# Helsinki Blind Weekend



## tseitsei (Jul 16, 2015)

https://www.worldcubeassociation.org/results/c.php?i=HelsinkiBlindWeekend2015

Registration is already open.

All BLD events with 2 MBLD attempts and FMC mo3 :tu 
Probably 1 round of most of the other events though.


----------



## tseitsei (Jul 16, 2015)

Goals then:
As many BLD NRs as I possibly can
Also get sub current NR mean in FMC (I don't think that will be good enough to actually get NR after that comp though  ) 


NRs That I should get if I don't totally **** up: MBLD and 4BLD
NRs That I might get: 5BLD, FMC mo3 and 3BLD mo3
NRs That I possibly could get but probably won't: 3BLD single and FMC single


----------



## Username (Jul 17, 2015)

ayy

goals: 

don't **** up


----------



## MatsBergsten (Jul 17, 2015)

Is there a schedule somewhere else but on the not working website?


----------



## tseitsei (Jul 17, 2015)

MatsBergsten said:


> Is there a schedule somewhere else but on the not working website?



http://speedcubing.fi/helsinki-blind-weekend/2015/english/

This link works for me at least 

Are you coming? That would be awesome


----------



## MatsBergsten (Jul 19, 2015)

Thank you for the link, it works. The one on the WCA page still does not work for me.
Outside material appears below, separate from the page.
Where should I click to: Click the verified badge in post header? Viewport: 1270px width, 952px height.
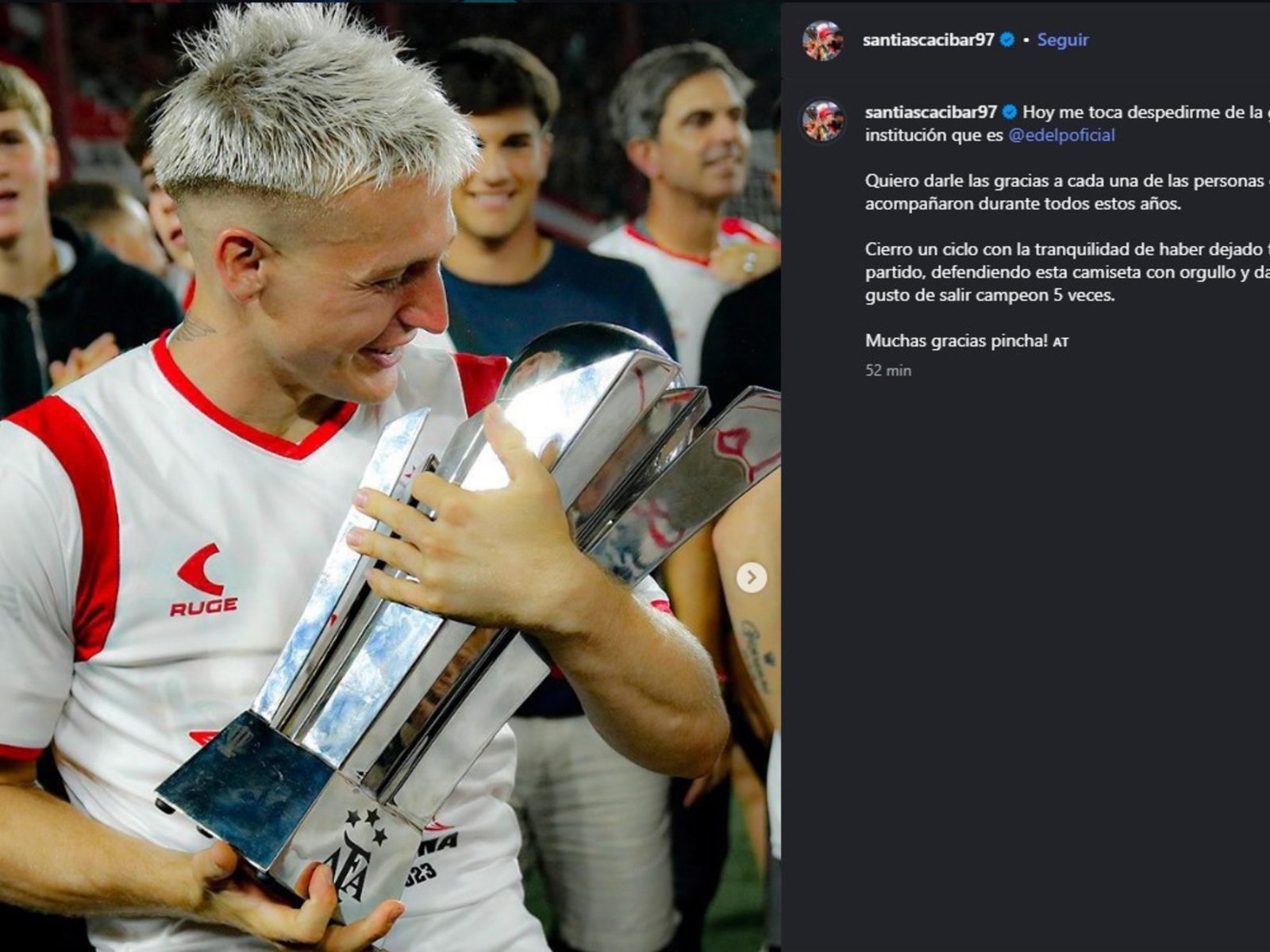[x=1007, y=40]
Anyway, I'm thinking about going, it would be real fun. But I am not happy about
solving big-blind so late, I prefer 5-bld at 8 in the morning to 8 in the evening.
I must also check the ferries and see if there is a suitable one so late at Sunday
when going home.

Do you happen to know how long it takes from the competition site to the ferry
terminal? (preferrably walking)


----------



## tseitsei (Jul 19, 2015)

The schedule might be changeable on the comp day. We will probably have only a few people doing bigBLD events so we can pretty much move them around as we want 

And Google maps says it's about 2km from Länsisatama (västra hamnen) to our venue


----------



## Username (Jul 19, 2015)

MatsBergsten said:


> Do you happen to know how long it takes from the competition site to the ferry
> terminal? (preferrably walking)



Rough estimate would be 20-30 minutes but I'm not sure how it is exactly, I recommend taking the tram atleast for some of the way.


----------



## Username (Jul 19, 2015)

tseitsei said:


> And Google maps says it's about 2km from Länsisatama (västra hamnen) to our venue



I think the ferries to/from sweden don't arrive at länsisatama, but at eteläsatama (either katajanokka or olympiaterminaali depending on if it's silja or viking line)


----------



## tseitsei (Jul 19, 2015)

Ok. From katajanokka it seems to be about 3km according to google maps


----------



## Username (Aug 6, 2015)

alright real goals:

3x3: NR/NR
OH: PB/NR
5BLD: Success


----------



## tseitsei (Aug 6, 2015)

My goals:

MBLD: 19 points or more
4BLD: sub-3:30
5BLD: sub-NR
3BLD: NR mo3. Don't really care about the single this time...
FMC: NR mo3


----------



## Ronxu (Aug 6, 2015)

goals:

pretend that my clock results matter and hope for decent scrambles
skewb results that aren't ****
sub-10 3x3 single


----------



## tseitsei (Aug 15, 2015)

Mbld nr 21/25 @ 1:00:00 :tu

First fmc attempt 29. Also gj


----------



## Berd (Aug 15, 2015)

tseitsei said:


> Mbld nr 21/25 @ 1:00:00 :tu
> 
> First fmc attempt 29. Also gj


So goood MBLD?? How many cubes did you still have to solve?


----------



## Username (Aug 15, 2015)

2x2 and 3x3 nr avgs

Yay?


----------



## tseitsei (Aug 15, 2015)

Berd said:


> So goood MBLD?? How many cubes did you still have to solve?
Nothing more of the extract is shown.